3.2k views Asked by At

I want to, using the DocX library [https://docx.codeplex.com/], convert a .docx document to use a different font. Does anybody know how to do that? The samples projects are very spare, and the documentation is nonexistent.

I find, too, that often there are extraneous spaces in documents, and I want to iterate over all these until there are never two contiguous spaces. I can do this in a loop, I guess, replacing " " (2 spaces) with " " (1 space) until " " (2 spaces) is no longer found.

However, I also want to remove superfluous line breaks that sometimes occur when copying-and-pasting text into a document. I can do it "manually" (in Libre Office, not sure how it's done in MS Word), as I got an answer to this question: (select "Regular Expressions" and then replace "$" (without the quotes) with a space)

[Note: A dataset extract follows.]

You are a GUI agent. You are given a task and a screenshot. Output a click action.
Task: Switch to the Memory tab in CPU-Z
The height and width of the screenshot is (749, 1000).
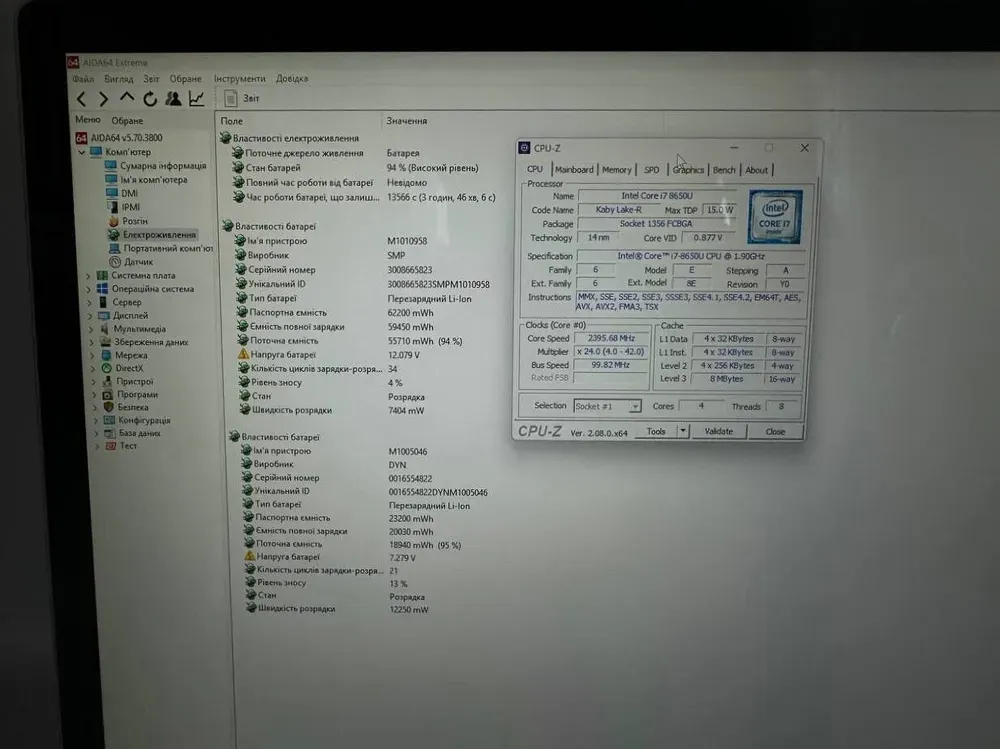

...but how programmatically, with DocX?

Additionally, in some cases I want to ADD line breaks/"paragraph returns" where there are legitimate line breaks between the end of one paragraph and the start of another, but no extra line to separate them visually. According to this:

...I can add a paragraph/line break to a legitimate line break by searching for "$" and replacing that with "\n\n"

This does work, too (manually, in Libre Office); but again...how to do this with the DocX library?

1

There are 1 answers

4
AJMansfield On BEST ANSWER

It appears that not all of this is possible with the current version of the DocX library you are using. If it is not exposed in documentation, the functions might as well not exist, and you should not be using undocumented features.

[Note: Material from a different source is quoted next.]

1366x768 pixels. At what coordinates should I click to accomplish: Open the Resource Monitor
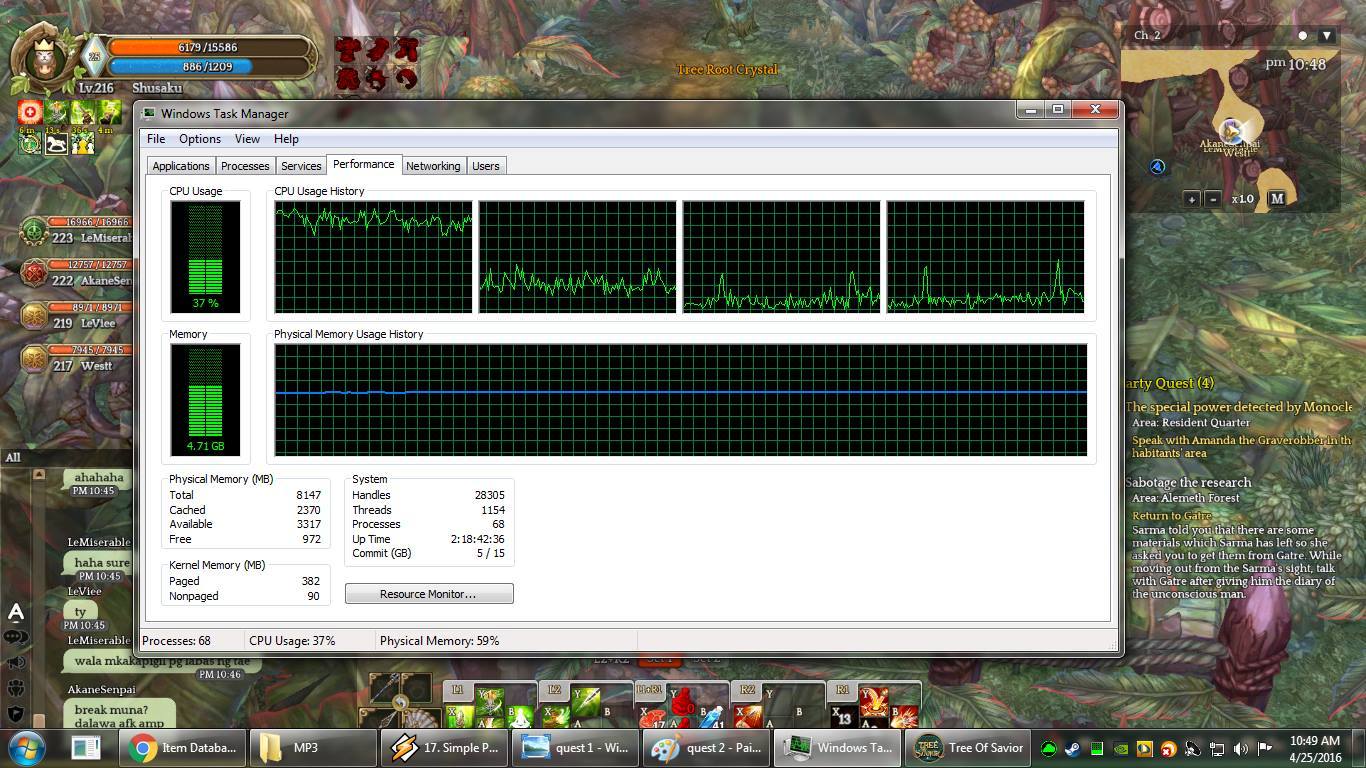(x=428, y=594)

There is a much more mature library available, however, called the "Open XML SDK", that can do everything you need.

The correct way to change a font, regardless of whether you are doing it with the document editor, or you are writing a program to manipulate these files, is to change the appropriate text's style attribute, or changing the definition of style in use.

You should never, ever, ever, ever directly change the font of any text. Personally, I think that the 'font type' and 'font size' menus should be removed entirely from word/libreoffice/etc, and only be accessible inside a 'change style properties' dialog; the only reason to directly apply a font is if you are actually providing an example of particular typeface under discussion!

See How to: Replace the styles parts in a word processing document (Open XML SDK) from the MSDN documentation for a description of the way that works.

To search and replace text, the applicable MSDN page is How to: Search and replace text in a document part (Open XML SDK). For specifically replacing multiple spaces with a single space, there are numerous results on Google that should all work to at least some degree.